According to Geshe Lhundup Sopa, samatha is:

just a one-pointedness of mind (cittaikāgratā) on a meditative object (ālambana). Whatever the object may be... if the mind can remain upon its object one-pointedly, spontaneously and without effort (nābhisaṃskāra), and for as long a period of time as the meditator likes, it is approaching the attainment of meditative stabilization (śamatha).[71]

Śamatha furthers the right concentration aspect of the noble eightfold path. The successful result of śamatha is sometimes characterized as meditative absorption (samādhi, ting nge ’dzin) and meditative equipoise (samāhita, mnyam-bzhag), and as freedom from the five obstructions (āvaraṇa, sgrib-pa). It may also result in the siddhis of clairvoyance (abhijñā, mgon shes) and magical emanation (nirmāṇa, sprul pa).[72]

According to Culadasa[clarification needed], "Samatha has five characteristics: effortlessly stable attention (samādhi), powerful mindfulness (sati), joy (pīti), tranquility (passaddhi), and equanimity (upekkhā).
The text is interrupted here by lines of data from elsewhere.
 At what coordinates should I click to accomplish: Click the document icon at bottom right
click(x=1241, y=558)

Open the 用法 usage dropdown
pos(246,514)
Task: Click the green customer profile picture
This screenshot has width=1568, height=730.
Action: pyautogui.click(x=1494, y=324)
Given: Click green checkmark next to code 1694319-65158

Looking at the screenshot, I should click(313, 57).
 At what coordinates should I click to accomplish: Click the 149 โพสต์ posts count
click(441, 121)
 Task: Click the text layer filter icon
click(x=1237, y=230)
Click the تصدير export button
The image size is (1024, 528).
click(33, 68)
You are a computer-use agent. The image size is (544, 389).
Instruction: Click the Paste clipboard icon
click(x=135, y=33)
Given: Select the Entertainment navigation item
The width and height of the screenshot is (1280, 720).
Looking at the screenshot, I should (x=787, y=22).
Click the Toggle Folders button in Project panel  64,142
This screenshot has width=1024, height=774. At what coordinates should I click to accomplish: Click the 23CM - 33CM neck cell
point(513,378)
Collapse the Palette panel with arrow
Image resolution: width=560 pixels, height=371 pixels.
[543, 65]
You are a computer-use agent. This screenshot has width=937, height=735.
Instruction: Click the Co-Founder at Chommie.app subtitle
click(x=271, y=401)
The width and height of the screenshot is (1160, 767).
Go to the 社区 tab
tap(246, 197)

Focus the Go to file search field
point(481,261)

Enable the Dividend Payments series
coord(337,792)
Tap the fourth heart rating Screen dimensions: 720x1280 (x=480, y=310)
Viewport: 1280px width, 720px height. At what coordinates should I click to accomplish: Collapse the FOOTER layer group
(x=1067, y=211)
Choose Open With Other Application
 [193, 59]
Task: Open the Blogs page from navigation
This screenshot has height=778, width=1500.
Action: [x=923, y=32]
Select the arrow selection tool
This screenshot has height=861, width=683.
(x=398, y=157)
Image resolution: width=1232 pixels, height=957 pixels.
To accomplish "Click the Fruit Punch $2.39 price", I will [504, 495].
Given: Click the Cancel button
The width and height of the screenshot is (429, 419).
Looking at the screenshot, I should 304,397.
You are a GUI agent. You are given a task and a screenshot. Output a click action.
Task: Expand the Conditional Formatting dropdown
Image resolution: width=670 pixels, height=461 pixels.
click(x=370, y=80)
The complete state of samatha results from working with stable attention (samādhi) and mindfulness (sati) until joy emerges. Joy then gradually matures into tranquility, and equanimity arises out of that tranquility. A mind in samatha is the ideal instrument for achieving Insight and Awakening". The idea here is that in order to achieve awakening, you have to master both attention, and peripheral awareness. Such as focusing on the breath and being aware of one's peripheral awareness simultaneously.[73]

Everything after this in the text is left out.